Re: format bug

bug-m4
[Date Prev][Date Next][Thread Prev][Thread Next][Date Index][Thread Index]
Re: format bug

From:	Daniel Richard G.
Subject:	Re: format bug
Date:	Fri, 1 Jun 2007 13:02:22 -0400
On Thu, 2007 May 31 21:05:04 -0600, Eric Blake wrote:
> 
> POSIX standardized existing practice.  printf(1) was invented years ago,
> in the Ninth Edition system (before I was even using Unix), and parsed the
> argument for %b, %c, and %s as a string, and for all other specifiers as
> integers (the original printf(1) did not support %e, %f, or %g; although
> most modern implementations of printf(1) support that as an extension).

All very good, but the same provenance gave us a df(1) that reports disk 
sizes in 512-byte blocks. Unix history and POSIX are venerable, but let's 
not see them for more than what they are....

> That's the point of this thread - I'm offering to implement escape
> sequences (also part of printf(1)) to make up for the fact that I am about
> to change %c semantics to be consistent with other, more standardized,
> utilities.

I wasn't thinking this was a quid pro quo, but okay.
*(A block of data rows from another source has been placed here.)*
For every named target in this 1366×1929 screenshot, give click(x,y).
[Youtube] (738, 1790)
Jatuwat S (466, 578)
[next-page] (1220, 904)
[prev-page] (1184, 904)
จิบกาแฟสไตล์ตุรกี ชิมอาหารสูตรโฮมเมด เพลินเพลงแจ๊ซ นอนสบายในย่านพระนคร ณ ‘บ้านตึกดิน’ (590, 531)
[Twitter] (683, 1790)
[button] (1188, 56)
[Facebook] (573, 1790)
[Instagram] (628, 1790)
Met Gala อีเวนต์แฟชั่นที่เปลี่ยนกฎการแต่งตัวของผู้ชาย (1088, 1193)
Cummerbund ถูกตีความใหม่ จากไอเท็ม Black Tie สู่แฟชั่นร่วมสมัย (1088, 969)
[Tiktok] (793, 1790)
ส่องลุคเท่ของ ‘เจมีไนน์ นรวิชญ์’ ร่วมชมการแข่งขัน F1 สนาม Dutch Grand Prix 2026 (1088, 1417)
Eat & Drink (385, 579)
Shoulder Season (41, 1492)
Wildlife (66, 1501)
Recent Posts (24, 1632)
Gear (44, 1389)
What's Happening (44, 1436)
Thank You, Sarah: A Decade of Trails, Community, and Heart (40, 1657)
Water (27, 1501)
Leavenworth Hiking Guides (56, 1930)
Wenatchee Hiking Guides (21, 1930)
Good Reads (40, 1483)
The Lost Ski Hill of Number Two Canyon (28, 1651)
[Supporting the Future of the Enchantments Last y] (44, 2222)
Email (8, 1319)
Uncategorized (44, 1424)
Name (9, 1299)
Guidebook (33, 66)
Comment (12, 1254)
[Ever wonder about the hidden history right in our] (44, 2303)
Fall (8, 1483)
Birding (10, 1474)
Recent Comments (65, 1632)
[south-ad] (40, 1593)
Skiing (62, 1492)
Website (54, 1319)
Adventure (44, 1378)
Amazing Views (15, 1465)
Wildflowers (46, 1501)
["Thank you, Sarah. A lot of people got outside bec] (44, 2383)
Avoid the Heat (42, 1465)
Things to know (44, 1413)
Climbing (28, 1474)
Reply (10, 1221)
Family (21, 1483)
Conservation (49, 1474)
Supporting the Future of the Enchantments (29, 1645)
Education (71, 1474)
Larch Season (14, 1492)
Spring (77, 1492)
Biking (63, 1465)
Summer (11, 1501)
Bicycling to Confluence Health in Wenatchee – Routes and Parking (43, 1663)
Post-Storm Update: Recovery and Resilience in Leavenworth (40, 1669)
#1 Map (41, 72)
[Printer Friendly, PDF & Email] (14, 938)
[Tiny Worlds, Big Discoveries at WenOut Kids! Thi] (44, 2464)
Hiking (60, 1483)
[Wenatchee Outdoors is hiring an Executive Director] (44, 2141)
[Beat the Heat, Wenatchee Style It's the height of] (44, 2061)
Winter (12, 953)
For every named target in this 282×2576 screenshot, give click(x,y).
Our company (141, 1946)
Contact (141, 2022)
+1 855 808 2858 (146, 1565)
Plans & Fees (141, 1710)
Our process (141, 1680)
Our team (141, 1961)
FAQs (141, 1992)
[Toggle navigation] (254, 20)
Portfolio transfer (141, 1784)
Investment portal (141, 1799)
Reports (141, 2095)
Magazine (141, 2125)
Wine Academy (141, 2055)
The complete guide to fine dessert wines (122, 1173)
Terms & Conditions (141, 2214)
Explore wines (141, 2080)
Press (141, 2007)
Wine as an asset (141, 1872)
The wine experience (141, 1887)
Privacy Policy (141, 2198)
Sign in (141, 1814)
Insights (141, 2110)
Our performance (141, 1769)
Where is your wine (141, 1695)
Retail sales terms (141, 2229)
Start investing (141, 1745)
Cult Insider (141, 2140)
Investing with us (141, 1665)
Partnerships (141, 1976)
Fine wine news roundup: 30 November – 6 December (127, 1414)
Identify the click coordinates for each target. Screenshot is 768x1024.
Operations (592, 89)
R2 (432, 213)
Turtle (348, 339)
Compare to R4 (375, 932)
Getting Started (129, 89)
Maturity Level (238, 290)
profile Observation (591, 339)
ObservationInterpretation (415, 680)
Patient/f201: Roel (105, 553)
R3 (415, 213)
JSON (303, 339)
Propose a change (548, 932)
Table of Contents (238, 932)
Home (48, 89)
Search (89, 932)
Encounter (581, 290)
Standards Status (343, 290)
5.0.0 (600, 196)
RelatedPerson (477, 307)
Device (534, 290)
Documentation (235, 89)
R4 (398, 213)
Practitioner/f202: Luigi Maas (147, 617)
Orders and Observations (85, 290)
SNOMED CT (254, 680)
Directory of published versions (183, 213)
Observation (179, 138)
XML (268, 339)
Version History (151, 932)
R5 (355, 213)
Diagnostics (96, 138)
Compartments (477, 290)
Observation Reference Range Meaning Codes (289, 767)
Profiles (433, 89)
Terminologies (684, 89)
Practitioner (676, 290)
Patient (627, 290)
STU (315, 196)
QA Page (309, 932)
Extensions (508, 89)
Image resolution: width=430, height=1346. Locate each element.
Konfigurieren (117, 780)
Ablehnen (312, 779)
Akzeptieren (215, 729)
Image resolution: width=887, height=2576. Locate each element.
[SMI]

The thing is, you're going to end up with a %c specifier that is 
consistent, straightforward, and nigh-on useless. It'll basically be an 
easier-to-remember alias for "%.1s". At that rate, you may as well just 
remove it altogether.

> The problem is that with the shell (printf) and with m4 (format), all
> arguments start out as strings, with no strong typing to tell whether the
> string should be interpreted as a number or left as a string.  So seeing
> the string "1" makes it impossible to tell whether the user meant the
> character with value 1 (C's '\1') or the literal 1 (C's '1').  And I tend
> to value consistency (it's easier to state that m4 is like the shell, than
> it is to say that m4 is a special case and behaves differently), as long
> as there is also a way to accomplish the alternate interpretation.

Expecting format(%c,1) to give a literal '1' strikes me more as an issue of 
the user not understanding what %c does, rather than an ambiguity problem. 
Just as if that very user tried format(%d,A) and expected that to give 
anything sensible.

But okay, if the ambiguity is a problem, why not take a different approach? 
printf(1) is nice, but it's not so big and important in the Unix pantheon 
to be the only point of reference. (I worked on Unix for many years without 
knowing about it; all the scripts I saw would use e.g. "/bin/echo -e" or 
"perl -pe" to do fancy stuff beyond builtin-echo's abilities.)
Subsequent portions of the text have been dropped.